--- START OF Material for the task ---

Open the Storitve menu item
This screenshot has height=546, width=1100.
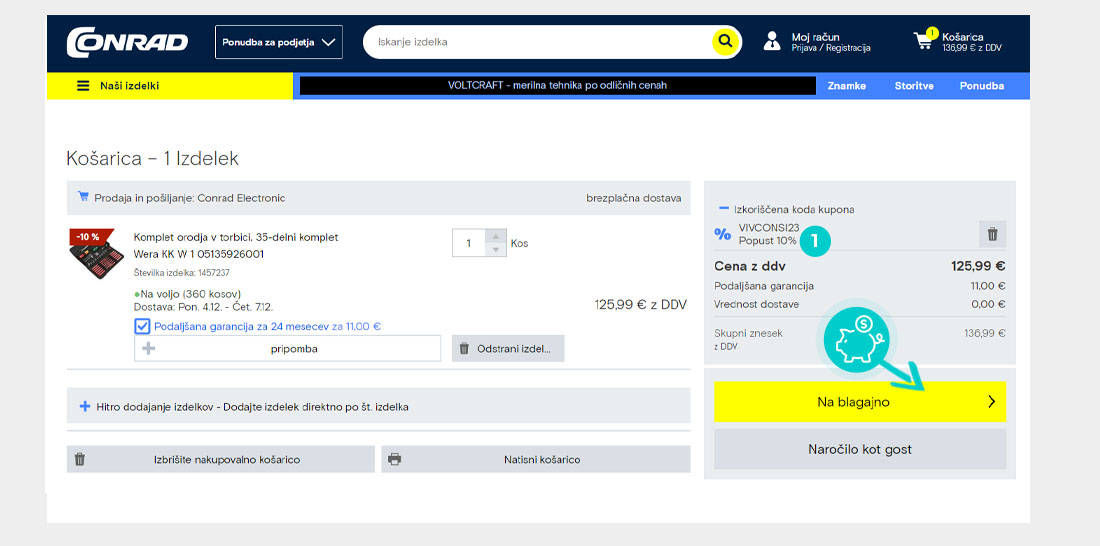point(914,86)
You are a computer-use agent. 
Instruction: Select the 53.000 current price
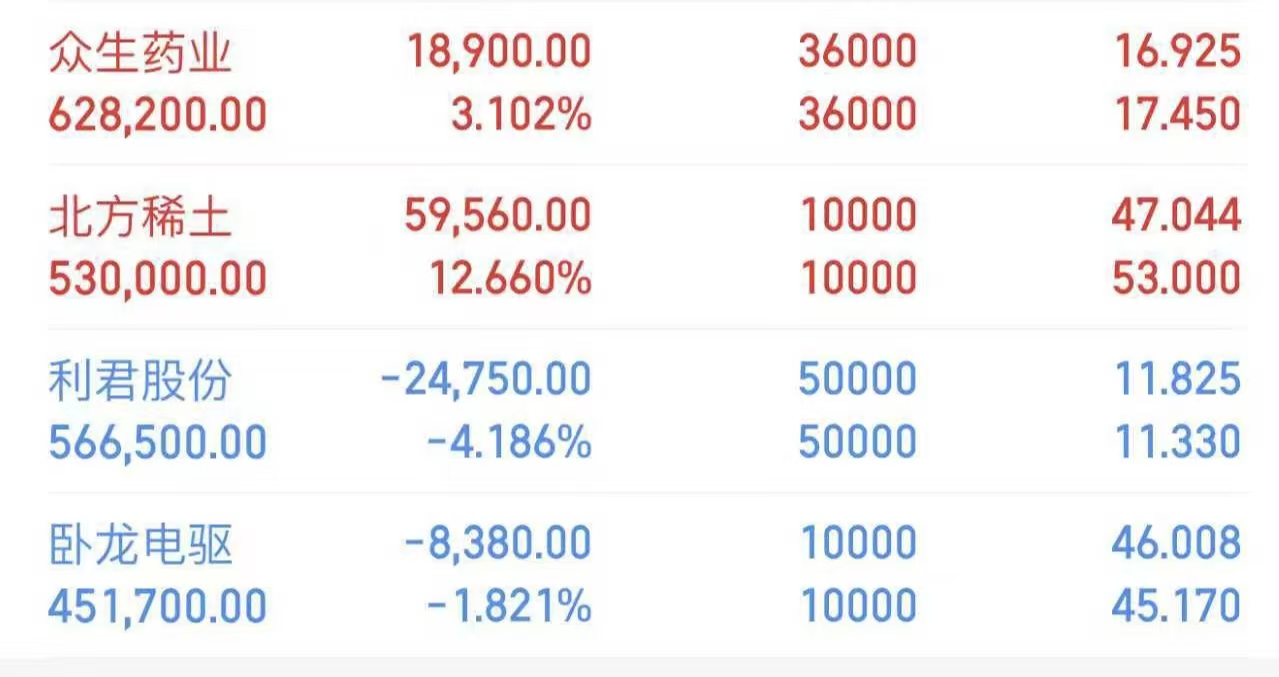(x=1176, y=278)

--- END OF Material for the task ---
--- START OF Material for the task ---

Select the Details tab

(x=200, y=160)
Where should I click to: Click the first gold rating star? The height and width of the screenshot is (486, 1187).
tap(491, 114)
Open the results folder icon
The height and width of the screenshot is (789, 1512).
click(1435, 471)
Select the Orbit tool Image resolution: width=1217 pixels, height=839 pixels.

--- END OF Material for the task ---
--- START OF Material for the task ---

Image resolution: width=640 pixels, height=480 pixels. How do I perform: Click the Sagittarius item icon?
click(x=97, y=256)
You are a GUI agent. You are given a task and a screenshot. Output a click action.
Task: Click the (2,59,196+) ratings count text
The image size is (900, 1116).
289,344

--- END OF Material for the task ---

Exercise directions. Give the part that opens with the line containing "Where should I" and closes with the line containing "Select the Orbit", both lines included, as a Markdown table with the columns Row and Item Line. Number each line in order and leave out blank lines.

Task output.
| Row | Item Line |
|---|---|
| 1 | Where should I click to: Click the first gold rating star? The height and width of the screenshot is (486, 1187). |
| 2 | tap(491, 114) |
| 3 | Open the results folder icon |
| 4 | The height and width of the screenshot is (789, 1512). |
| 5 | click(1435, 471) |
| 6 | Select the Orbit tool Image resolution: width=1217 pixels, height=839 pixels. |